───── Text provided ─────
Pressure compensated watch enclosure
At the time of the casing of a watch in the back of which a diaphragm (19) is placed, an insulating and inert transparent liquid is caused to penetrate into the interior of the case by placing the whole in an enclosure under negative pressure. The air is exhausted, and the liquid in question comes to occupy the space included between the module (1) and the walls of the case. A small quantity of air contained under the diaphragm (19) expands under the effect of the negative pressure and causes this diaphragm to swell, which gives a compensating volume allowing thereafter the thermal expansion of the liquid within the case and without subjecting the walls of the latter to stresses.
Patents CH 608 325 and 609 828 describe electronic wrist watches, the module of which is protected against external influences by a liquid which occupies the inner space of the case. The presence of a liquid in the environment of the electronic module of a wrist watch is known to constitute a protection against shocks, on the one hand, and against oxidation, on the other hand. Another factor which plays a particularly important part and which tends to preserve the operating qualities of an electronic watch when the time-standard of this watch is a quartz is the fact that the liquid also constitutes a protection against the gradual penetration of air into the interior of the capsule of the quartz.
───── Data block ─────
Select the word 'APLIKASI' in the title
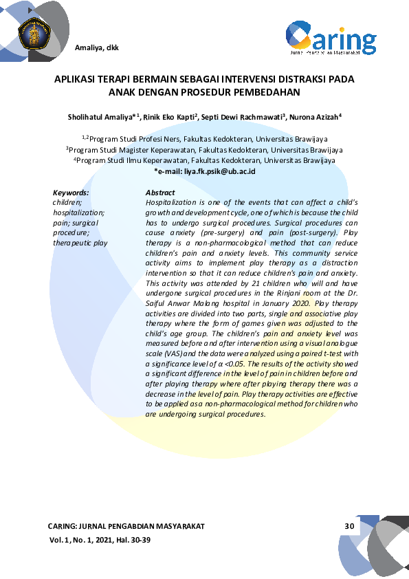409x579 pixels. pyautogui.click(x=76, y=79)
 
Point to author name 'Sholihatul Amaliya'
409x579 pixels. pyautogui.click(x=100, y=118)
─────
Continue the patent text on the pressure compensated watch enclosure, picking up after its last sentence. The data has no connection to the watch enclosure text.

» Exercise answer
The production of an electronic wrist watch, the module of which bathes in a liquid, poses the problem of the expansion of this liquid in case of increase of the temperature, or more exactly, at the time of a differential variation of the volume of the liquid relative to the volume of the case under the effect of a temperature variation.
The object of the present invention is to provide a new solution better adapted than the known solutions to the requirements of practice, taking into account the specific conditions resulting from the thermal expansion of the liquid.
To this end, the present invention has as its subject an electronic wrist watch comprising a case in at least two parts fixed to one another in a fluid-tight and detachable manner, and an electronic module housed in the case and bathing in a liquid, characterized in that at least one of the said parts of the case is deformable under stress and in that the said liquid is, at the ambient temperature, at a lower pressure than the atmospheric pressure, thus maintaining the said case part in a deformed position.
For casing up, a process may be applied which also forms part of the invention and which is characterized in that the case equipped with the module is placed in a liquid at ambient temperature and at atmospheric pressure, the two parts of the case resting one upon the other by means of annular seats which they both present, the air is exhausted from the case and the latter is filled with liquid, then the whole is subjected to a temperature rise of predetermined value while forces which press them on their seats are exerted on the said parts of the case, after which the whole is returned to the ambient temperature while the said external forces are maintained.
Several embodiments of the watch according to the invention will be described below, by way of example, referring to the figures of the appended drawings,
FIG. 1 is a partial axial sectional view of a first embodiment of the invention;
FIG. 2 is a partial axial sectional view of a second embodiment of the invention; and
FIG. 3 is a top sectional view of a portion of a third embodiment of the invention.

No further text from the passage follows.